Task directions >> Pull every line holding the word "agent" from the data below and copy it.

Exercise input >>
+ + + + +

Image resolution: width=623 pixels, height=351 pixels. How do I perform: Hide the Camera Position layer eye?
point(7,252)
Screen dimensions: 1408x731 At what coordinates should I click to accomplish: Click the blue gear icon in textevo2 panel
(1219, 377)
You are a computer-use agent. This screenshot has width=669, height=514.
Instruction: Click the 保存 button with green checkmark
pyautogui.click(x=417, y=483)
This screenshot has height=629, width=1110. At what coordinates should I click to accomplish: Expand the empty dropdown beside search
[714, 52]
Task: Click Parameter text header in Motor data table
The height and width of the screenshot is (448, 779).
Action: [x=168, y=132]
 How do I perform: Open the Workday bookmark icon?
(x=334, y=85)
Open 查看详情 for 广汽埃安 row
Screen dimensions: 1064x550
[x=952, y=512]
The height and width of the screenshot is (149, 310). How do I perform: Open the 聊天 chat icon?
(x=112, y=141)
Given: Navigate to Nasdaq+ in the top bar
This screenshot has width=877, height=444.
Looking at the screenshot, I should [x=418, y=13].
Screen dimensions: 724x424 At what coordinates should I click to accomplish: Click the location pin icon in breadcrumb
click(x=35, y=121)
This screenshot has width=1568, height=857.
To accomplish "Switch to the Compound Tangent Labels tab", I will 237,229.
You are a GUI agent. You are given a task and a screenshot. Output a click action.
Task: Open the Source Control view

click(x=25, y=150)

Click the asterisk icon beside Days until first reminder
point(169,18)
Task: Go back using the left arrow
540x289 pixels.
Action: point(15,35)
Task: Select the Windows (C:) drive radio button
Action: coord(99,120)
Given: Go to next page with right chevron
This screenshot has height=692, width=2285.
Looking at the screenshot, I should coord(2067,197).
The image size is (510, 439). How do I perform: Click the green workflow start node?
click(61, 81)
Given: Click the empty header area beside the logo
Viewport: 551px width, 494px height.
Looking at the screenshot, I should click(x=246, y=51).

+ + + + +

Task output >>
You are a computer-use agent. This screenshot has width=669, height=514.
You are a GUI agent. You are given a task and a screenshot. Output a click action.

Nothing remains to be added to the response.